(Text block begins)

Verify: re-run cargo llvm-cov and confirm the coverage percentage increased.

Terminal window
# Exclude test files
cargo llvm-cov --ignore-filename-regex tests/
# Exclude generated code
cargo llvm-cov --ignore-filename-regex generated/
# Coverage with all features
cargo llvm-cov --all-features
# Coverage with specific features
cargo llvm-cov --features feature1,feature2

Enforce a local threshold:

Terminal window
coverage=$(cargo llvm-cov --summary-only | grep -oP 'TOTAL.*\K\d+\.\d+')
if (( $(echo "$coverage < 90" | bc -l) )); then
echo "Coverage ${coverage}% below threshold 90%"
exit 1
fi

Verify: the script exits non-zero when coverage drops below the threshold.

  1. Sign up at https://codecov.io/.

  2. Add the repository (GitHub integration).

  3. Get the token: Settings → Repository Upload Token.

  4. Add the secret: GitHub repo → Settings → Secrets → CODECOV_TOKEN.

  5. Upload (CI does this automatically; manual command below):

    Terminal window
    cargo llvm-cov --lcov --output-path lcov.info
    bash <(curl -s https://codecov.io/bash) -f lcov.info

Codecov then provides PR coverage diffs, trend tracking, a README badge, and a sunburst map. Add the badge to README.md:

[![codecov](https://codecov.io/gh/USER/REPO/branch/main/graph/badge.svg)](https://codecov.io/gh/USER/REPO)

(Text block ends)

▸ Task prompt: Reproduce everything in the coverage guide from "Verify: the script" down to "Repository Upload Token.".

(Information shown begins)

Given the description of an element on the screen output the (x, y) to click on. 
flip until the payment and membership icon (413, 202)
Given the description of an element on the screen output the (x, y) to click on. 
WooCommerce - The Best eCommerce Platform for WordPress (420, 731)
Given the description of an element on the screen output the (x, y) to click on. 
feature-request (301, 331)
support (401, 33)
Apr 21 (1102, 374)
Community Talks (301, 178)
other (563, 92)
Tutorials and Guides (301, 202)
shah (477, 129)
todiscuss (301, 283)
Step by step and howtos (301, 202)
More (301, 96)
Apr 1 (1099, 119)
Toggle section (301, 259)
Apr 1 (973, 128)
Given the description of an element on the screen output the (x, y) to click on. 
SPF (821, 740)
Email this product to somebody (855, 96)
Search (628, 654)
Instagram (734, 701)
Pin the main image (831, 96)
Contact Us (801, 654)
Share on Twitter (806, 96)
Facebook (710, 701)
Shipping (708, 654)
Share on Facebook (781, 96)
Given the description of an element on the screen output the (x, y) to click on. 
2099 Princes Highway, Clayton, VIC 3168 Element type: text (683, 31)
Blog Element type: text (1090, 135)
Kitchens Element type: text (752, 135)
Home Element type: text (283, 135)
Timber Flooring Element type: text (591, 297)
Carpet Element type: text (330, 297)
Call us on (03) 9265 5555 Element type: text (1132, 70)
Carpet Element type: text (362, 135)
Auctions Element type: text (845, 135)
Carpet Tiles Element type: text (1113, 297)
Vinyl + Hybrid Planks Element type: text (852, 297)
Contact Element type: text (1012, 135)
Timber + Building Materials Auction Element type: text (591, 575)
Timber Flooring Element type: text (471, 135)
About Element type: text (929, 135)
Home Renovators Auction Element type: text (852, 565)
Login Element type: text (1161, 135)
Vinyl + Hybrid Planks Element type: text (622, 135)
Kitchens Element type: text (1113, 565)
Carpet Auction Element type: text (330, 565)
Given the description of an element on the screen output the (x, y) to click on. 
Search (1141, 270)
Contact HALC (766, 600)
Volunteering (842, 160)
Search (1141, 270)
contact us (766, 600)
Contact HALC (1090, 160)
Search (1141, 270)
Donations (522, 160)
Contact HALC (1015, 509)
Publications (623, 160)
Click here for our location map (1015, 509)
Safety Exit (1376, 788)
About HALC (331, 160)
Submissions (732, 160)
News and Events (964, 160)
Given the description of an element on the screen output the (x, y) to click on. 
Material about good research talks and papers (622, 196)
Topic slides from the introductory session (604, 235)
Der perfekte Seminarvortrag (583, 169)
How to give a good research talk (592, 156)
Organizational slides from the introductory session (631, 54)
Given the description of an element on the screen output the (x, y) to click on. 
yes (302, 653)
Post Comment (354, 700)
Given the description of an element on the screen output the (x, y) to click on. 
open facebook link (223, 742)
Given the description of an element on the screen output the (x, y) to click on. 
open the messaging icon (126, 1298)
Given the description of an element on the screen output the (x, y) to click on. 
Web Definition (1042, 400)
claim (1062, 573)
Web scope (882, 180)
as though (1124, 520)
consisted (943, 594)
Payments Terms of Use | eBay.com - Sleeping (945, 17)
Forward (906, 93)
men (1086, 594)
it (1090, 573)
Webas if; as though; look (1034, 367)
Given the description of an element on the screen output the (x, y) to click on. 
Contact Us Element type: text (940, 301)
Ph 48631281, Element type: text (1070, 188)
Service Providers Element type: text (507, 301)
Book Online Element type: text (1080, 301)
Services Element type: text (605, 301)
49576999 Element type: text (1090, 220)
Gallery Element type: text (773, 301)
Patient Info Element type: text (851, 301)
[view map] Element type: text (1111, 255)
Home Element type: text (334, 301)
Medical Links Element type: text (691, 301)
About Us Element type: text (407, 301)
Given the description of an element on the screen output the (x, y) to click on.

(Information shown ends)

▸ Answer to the problem:
Verify: the script exits non-zero when coverage drops below the threshold.

  1. Sign up at https://codecov.io/.

  2. Add the repository (GitHub integration).

  3. Get the token: Settings → Repository Upload Token.